Самый яркий пример непартийного отношения к делу демонстрировал «высокоуважаемый товарищ» Козловский, отказавшийся выступить перед орденоносцами-преподавателями Военной академии им. М. В. Фрунзе в их профессиональный праздник 23 февраля 1946 года: «Если бы он отказался заранее, в этом было бы полбеды. Но получилось так, что за 10 минут до начала спектакля пришлось вызывать Хромченко. Накануне Хромченко выступил на концерте, посвященном Красной Армии, вернулся в 4 часа утра, а в 12 ему пришлось петь Ленского в “Онегине”. Этот факт циничного отношения И. С. Козловского к нам, работникам театра и представителям Красной Армии, не был обсужден у нас в коллективе, а он многому бы научил». Но эти призывы ни к чему не привели, может быть, потому, что до 1917 года с зарвавшимися певцами как-то справлялись и без парткома. Другими методами.
Поведение разгоношившегося Козловского, блиставшего своим отсутствием, настолько характерно для заевшейся (в «Национале») группы народных артистов СССР, что на его примере можно было бы воспитывать провинившуюся творческую молодежь. Но, быть может, и у «первачей» были свои доводы и дело не в элементарной лени? Неожиданную поддержку в данном вопросе им оказала Галина Вишневская, мнение которой также заслуживает внимания: «В Большом театре разница в оплате между поющим маленькие партии певцом и самым первым солистом небольшая — приблизительно вполовину, так же, как и норма спектаклей. К примеру, артист, поющий партию Отелло, должен за 550 рублей в месяц петь шесть раз, а певица, поющая в той же опере служанку Эмилию, партия которой заключается в нескольких фразах, споет за 250 рублей десять спектаклей. Все понимают, что это несправедливо, но единственный способ увеличения зарплаты ведущие солисты видят для себя лишь в том, чтобы за те же деньги как можно реже выходить на сцену, вместо шести спектаклей поют два, максимум три раза в месяц. То же самое впоследствии делала и я».
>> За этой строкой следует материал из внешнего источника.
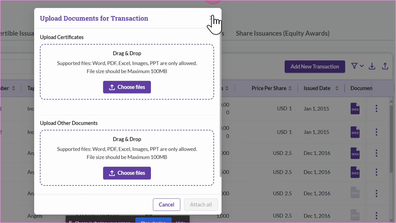The image size is (396, 223).
Task: Click Choose files under Upload Other Documents
Action: (127, 173)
Прима Большого театра не скрывала механизм вполне законного ничегонеделания — это было очень просто, достаточно лишь было пойти в поликлинику театра и взять бюллетень. «Никакой врач не откажет, не возьмет на себя ответственность, если знаменитая певица заявляет, что у нее не звучит голос и петь она не может», — признавалась незабвенная Галина Павловна уже в более позднюю эпоху, нравы которой остались прежними.
При Сталине частые болезни Ивана Козловского были вызваны тем, что запланированный визит вождя в театр внезапно отменялся. Сталина понять можно — то Мао Цзэдун в гости приехал, то Ким Ир Сен. А у Козловского-то какие важные государственные дела? Разве что в церковь сходить в Брюсовом переулке, свечку поставить и записочку подать о здравии родного Иосифа Виссарионовича. Неудивительно, что в Большом театре певцы второго эшелона — заслуженные артисты — должны были всегда быть наготове. Где бы они ни находились — дома ли, в гостях, — они должны были всегда оставлять в канцелярии свои телефоны и адреса, чтобы, сидя как на иголках, немедля примчаться в театр заменять «заболевшего» премьера, причем здоровыми и трезвыми.
Иван Петров рассказывает о постановке «Фауста» в 1949 году, когда Мелик-Пашаев попросил его отдать первые два премьерных спектакля Александру Пирогову, на что молодой певец ответил: «Какое может быть сомнение? Я могу выступить в любом по счету спектакле. Моя задача — спеть хорошо!» Все бы так. О необходимости срочной замены, как правило, сообщали телефонным звонком из репертуарной части, но иногда и сам заболевший исполнитель мог попросить сменщика. Максим Дормидонтович Михайлов переживал, когда по состоянию здоровья не мог выступить в спектакле, объявленном в афише, но бывало это нечасто. Певец знал свои, только ему помогающие рецепты настройки голоса, например соленый огурец, которым он закусывал перед исполнением важной партии. На редкость душевный человек, однажды он должен был петь Варяжского гостя в утреннем спектакле «Садко» для воинов Советской армии. Но случилось непредвиденное. Он жил на улице Горького, 18, шел как-то домой, по пути заглянул в Елисеевский магазин, а там консервы китайские продают. Он и купил пару банок на пробу. И так ему понравилось, что дома он сразу съел всю банку целиком, а утром встал — голос осип! И огурцы не помогли.